Hi David,
I just finished reading your Sure board web page. That's a really good
write up. I now understand how you're getting the PPS signal. Could
you possibly share the rev level of the board, since, if they change the
design, you patch instructions may not work any more? Some boards don't
have a rev level.
I didn't make a note of the rev levels. Just check that the inverter and
TTL-RS232 gate are spare.
As suggested by Brent Gordon's post, and confirmed in the manual for the
Trimble Copernicus II, I have switched my GPS to output only the GPZDA
sentence and changed the NMEA driver to respond to that. I don't think
the GPZDA sentence has any position information, so it's length should
be very consistent. Whatever the reason, the results are amazing.
Although I've only been running this way for 8 hours, my peak offsets
are now in the +/- 6 ms range. Of course, we'll have to see if the
system continues this way, or if my GPS goes phycho again. This is
twice the level of performance and accuracy than I had before.

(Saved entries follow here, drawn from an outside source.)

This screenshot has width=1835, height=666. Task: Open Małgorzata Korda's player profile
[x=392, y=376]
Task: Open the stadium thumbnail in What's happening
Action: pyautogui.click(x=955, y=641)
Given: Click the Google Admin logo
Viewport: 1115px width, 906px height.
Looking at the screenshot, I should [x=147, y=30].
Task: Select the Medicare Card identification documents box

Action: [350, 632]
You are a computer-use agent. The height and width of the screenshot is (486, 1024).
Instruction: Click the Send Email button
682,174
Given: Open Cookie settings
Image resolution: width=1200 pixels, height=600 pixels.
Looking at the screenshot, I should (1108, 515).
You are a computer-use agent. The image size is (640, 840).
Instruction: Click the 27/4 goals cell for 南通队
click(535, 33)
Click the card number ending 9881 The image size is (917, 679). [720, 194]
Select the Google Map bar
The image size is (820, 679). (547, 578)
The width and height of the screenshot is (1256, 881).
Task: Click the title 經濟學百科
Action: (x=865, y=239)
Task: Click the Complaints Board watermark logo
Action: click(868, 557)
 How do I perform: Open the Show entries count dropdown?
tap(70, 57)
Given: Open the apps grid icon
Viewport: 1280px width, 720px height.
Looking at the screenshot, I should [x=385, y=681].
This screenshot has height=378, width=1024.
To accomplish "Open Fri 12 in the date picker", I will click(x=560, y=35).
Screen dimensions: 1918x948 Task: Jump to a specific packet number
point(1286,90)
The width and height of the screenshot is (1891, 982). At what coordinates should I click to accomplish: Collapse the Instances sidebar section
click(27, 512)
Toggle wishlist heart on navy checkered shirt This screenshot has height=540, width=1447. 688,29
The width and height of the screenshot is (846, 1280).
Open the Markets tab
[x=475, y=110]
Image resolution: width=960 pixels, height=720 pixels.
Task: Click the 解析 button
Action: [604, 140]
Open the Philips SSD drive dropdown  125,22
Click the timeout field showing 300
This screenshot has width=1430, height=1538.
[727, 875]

Yes, this is excellent news.
Now, I will probably try some PPS stuff, just for intellectual reasons
and just because it would be really cool to see that chart drop under 2
or 1 ms. However, for my simple purpose of just keeping all my PC
clocks right to the second, if I can keep this thing under 10 ms of
error, I'm pretty happy with it. And this is still USB only.
Assuming it's possible to program the Sure board for GPZDA, it would be
interesting to see if doing that affects the performance you're seeing.
Of course, if you're using PPS, the specific content of the NMEA
sentence may not matter as much.
Sincerely,
Ron
From the Sure board you would likely get best results with the PPS line
tied to the DCD pin on a real serial port, and that's what I'm doing.